What the task requires:
Go through the data below and copy each line that includes "thêm".

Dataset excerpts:
##############################
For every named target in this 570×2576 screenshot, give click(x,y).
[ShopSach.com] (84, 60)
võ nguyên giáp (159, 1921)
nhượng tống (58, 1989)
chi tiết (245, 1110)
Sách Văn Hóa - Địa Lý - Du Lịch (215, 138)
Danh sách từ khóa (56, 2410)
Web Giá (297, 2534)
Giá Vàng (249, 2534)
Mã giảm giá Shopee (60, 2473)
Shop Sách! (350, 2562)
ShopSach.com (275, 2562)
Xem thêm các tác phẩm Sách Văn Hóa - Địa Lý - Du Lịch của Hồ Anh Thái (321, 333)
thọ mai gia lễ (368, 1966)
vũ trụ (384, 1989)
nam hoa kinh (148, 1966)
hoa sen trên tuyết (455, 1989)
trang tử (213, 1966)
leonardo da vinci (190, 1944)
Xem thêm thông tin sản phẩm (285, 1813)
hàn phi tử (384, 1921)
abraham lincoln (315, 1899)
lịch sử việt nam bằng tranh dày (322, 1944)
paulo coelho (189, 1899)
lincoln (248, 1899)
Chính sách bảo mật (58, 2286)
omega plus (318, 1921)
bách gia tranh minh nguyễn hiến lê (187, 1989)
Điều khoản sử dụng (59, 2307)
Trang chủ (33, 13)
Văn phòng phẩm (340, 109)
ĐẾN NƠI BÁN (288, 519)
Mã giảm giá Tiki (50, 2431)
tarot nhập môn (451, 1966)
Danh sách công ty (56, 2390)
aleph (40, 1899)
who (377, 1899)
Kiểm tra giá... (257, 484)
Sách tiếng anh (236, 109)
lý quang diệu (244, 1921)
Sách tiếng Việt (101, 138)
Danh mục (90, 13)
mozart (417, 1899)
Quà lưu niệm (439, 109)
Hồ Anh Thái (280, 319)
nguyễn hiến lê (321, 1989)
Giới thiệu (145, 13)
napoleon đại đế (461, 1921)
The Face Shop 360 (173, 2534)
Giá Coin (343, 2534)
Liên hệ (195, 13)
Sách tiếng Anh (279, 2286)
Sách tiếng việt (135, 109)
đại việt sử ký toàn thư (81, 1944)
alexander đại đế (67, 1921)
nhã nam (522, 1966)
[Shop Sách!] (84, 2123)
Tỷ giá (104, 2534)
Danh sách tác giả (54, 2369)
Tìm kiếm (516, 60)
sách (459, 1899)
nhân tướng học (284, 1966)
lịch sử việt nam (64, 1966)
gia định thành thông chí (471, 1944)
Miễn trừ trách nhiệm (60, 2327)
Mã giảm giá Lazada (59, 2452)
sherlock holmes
##############################
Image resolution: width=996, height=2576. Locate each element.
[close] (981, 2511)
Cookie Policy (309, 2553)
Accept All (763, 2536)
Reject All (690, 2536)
##############################
Solution to this problem:
Xem thêm các tác phẩm Sách Văn Hóa - Địa Lý - Du Lịch của Hồ Anh Thái (321, 333)
Xem thêm thông tin sản phẩm (285, 1813)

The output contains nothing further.